He gets the kinetic energy very easily as the sum of the kinetic energies of the individual particles (the sum going over to an integral in the limit). Let $\eta_i, i=1,2,3$ be the components of the displacement vector (each $\eta_i = \eta_i(x,y,z)$ being a function of position). So the kinetic energy density is ${\cal T}=(\mu_0/2) (\dot{\eta}_1^2+\dot{\eta}_2^2+\dot{\eta}_3^2)$, where $\mu_0$ is the equilibrium mass density.

For the potential energy, he uses a thermodynamic argument, relying on the work done in a PV diagram, and using the equation $PV^\gamma = C$. His ultimate result, after several steps, is

${\cal V} = -P_0 \nabla\cdot\vec{\eta}+\frac{\gamma P_0}{2}(\nabla\cdot\vec{\eta})^2$

Here, $P_0$ is the equilibrium pressure, and $\gamma$ is the ratio of specific heats.

He later shows that the term $P_0 \nabla\cdot\vec{\eta}$ has no effect on the equations of motion, and so he drops it. So his final formula for the Lagrangian density is:

${\cal L} = (1/2)(\mu_0\dot{\vec{\eta}}^2 - \gamma P_0(\nabla\cdot\vec{\eta})^2$

and the Lagrangian of course is the integral of this over all space.

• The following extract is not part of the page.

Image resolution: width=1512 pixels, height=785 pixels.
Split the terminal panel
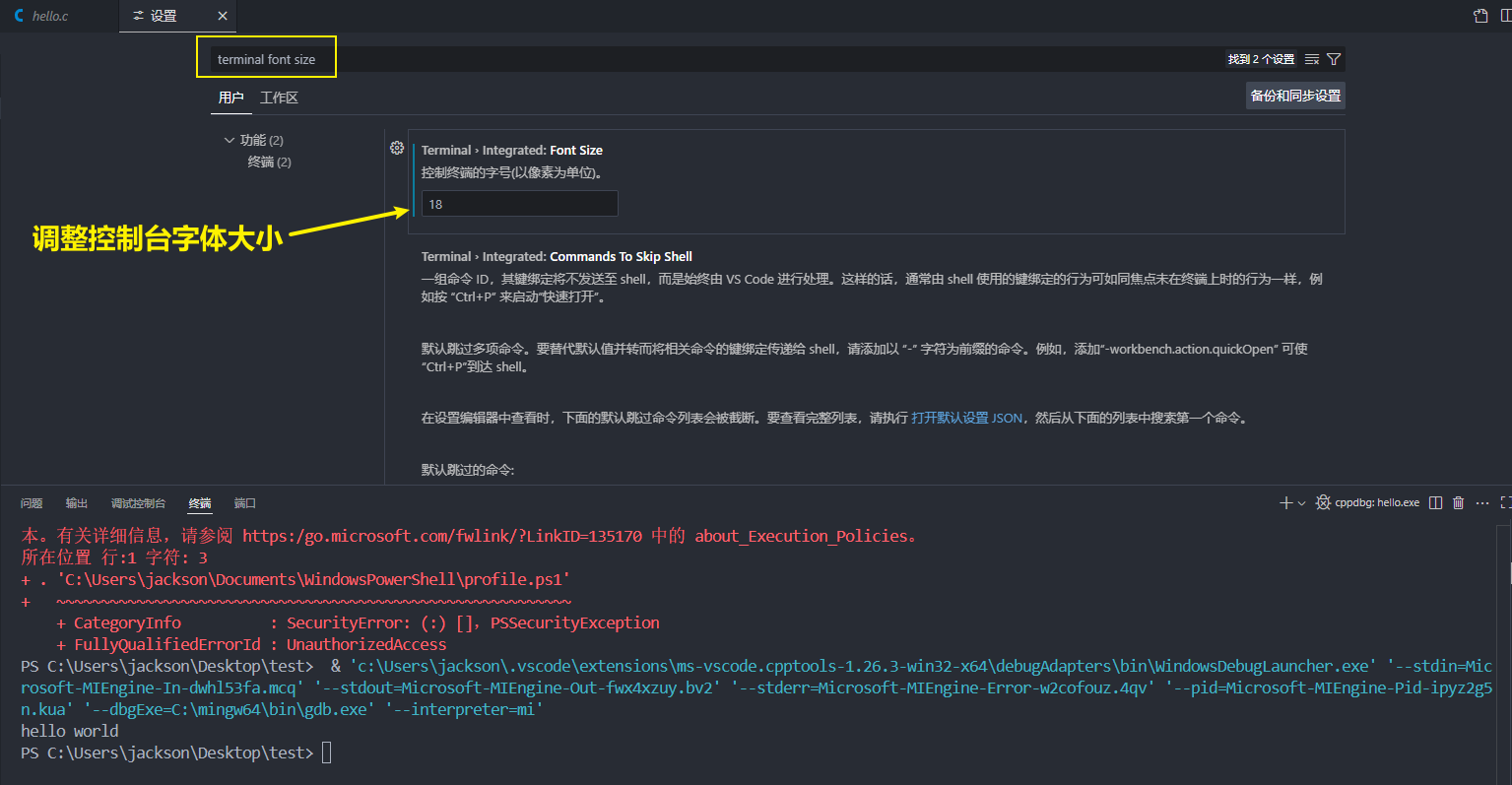click(1435, 503)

Now in the case of an ideal gas (or better yet, a perfect gas), my understanding is that the internal energy is entirely kinetic. Naively, the statistical model is a bunch of non-interacting point particles racing around, bouncing off the walls of the container. (For simplicity, ignore gravity.)

This seems contradictory. Shouldn't we get the same results from a microscopic and a macroscopic viewpoint?

To put it another way, this suggests that in a gas made up of non-interacting point particles, with no external forces except for the hard-wall forces, sound waves could not propagate (since the Lagrangian density would reduce to the kinetic part). That doesn't seem right.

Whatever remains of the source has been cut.